İÇİNDEKİLER
I. YÖNETİM KURULU ÜYELERİNİN SORUMLULUĞU
1. GENEL OLARAK
2. FARKLILAŞTIRILMIŞ TESELSÜL
II. ANONİM ORTAKLIKLARDA YÖNETİM KURULU ÜYELERİNİN SORUMLULUKLARININ SONA ERMESİ
1. ZAMANAŞIMI
2. İBRA
2.1. İBRA KAVRAMI
a) TBK anlamında ibra kavramı
b) TTK anlamında ibra kavramı
2.2. İBRANIN HUKUKİ NİTELİĞİ
2.3. GENEL KURULUN İBRA KARARI ALMASI
a) Açık ibra
b) Örtülü (Zımnî) ibra
2.4. İBRA KARARINDA OY HAKKINDAN YOKSUNLUK
2.5. İBRA KARARI ALINMASINDA UYGULANACAK OLAN USUL
2.6. İBRA KARARININ GENEL KURUL KARARIYLA İPTAL EDİLMESİ
2.7. İBRA KARARININ İPTALİ DAVASI – İBRA DAVASI
2.8. İBRANIN HUKUKİ SONUÇLARI
KAYNAKÇA
-
Sermayesi belirli ve paylara bölünmüş, tüzel kişiliğe haiz anonim ortaklıklarda gerçek veya tüzel kişiliklerin yönetim kuruluna seçilmeleri ile birlikte yönetim kurulu üyeleri ve ortaklık arasında bir çeşit vekalet akdi meydana gelmektedir.
Yönetim kurulu, anonim ortaklığın amacını gerçekleştirmek için şirket sermayesini kullanmaya yetkilidir.
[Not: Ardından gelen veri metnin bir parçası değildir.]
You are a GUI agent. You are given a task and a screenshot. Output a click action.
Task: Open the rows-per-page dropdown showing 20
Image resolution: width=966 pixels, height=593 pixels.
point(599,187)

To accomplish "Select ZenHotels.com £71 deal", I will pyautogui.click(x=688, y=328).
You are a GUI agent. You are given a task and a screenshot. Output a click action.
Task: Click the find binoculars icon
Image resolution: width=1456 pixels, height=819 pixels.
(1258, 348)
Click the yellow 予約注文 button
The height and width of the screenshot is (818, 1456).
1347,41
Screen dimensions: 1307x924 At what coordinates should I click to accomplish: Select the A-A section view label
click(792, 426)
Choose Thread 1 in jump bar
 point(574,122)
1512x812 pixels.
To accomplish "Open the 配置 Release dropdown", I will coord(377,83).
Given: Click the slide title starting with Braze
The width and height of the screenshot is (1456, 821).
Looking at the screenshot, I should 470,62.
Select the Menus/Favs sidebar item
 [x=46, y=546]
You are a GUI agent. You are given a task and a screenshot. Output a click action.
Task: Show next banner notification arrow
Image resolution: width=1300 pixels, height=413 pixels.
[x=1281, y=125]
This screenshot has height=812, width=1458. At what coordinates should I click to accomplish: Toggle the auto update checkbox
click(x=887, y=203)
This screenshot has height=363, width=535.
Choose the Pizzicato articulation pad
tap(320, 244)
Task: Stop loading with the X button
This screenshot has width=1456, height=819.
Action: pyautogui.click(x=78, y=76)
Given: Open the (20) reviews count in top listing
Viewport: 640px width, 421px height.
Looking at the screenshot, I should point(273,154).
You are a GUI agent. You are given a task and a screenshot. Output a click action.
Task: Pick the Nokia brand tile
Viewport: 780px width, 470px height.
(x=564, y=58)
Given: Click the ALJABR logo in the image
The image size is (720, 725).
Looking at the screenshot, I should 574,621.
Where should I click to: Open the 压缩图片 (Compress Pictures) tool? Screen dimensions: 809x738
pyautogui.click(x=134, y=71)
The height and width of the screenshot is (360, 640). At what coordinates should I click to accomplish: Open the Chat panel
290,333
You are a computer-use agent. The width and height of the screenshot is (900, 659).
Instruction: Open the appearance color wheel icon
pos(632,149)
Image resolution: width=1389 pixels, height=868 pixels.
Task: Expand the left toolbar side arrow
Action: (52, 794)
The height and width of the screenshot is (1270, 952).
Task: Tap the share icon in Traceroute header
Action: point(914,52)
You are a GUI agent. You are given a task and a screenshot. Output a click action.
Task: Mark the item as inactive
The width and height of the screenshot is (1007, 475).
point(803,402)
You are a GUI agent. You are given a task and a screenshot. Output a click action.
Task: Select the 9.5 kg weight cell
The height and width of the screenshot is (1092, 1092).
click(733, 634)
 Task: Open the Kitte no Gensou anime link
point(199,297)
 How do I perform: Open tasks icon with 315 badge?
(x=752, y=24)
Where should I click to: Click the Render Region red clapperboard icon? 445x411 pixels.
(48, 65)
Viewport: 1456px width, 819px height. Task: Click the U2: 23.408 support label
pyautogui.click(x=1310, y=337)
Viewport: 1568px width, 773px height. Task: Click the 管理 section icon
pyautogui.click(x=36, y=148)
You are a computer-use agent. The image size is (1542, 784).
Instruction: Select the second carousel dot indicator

Anonim ortaklığı dış ilişkide temsil eder ve yönetir. İşte bu yönetim sırasında yapmış olduğu hukuki iş ve işlemlerden dolayı da sorumlu tutulurlar. Bu sorumluluk çalışmada inceleneceği gibi doğrudan veya dolaylı sorumluluk olabilir. Yine çalışmada incelediğimiz gibi bu sorumluluğu kaldırmanın çeşitli yolları vardır. Bu yollardan birisi ise bu çalışmanın ana konusunu oluşturan genel kurulun alacağı bir karar ile yönetim kurulunu ibra etmesidir.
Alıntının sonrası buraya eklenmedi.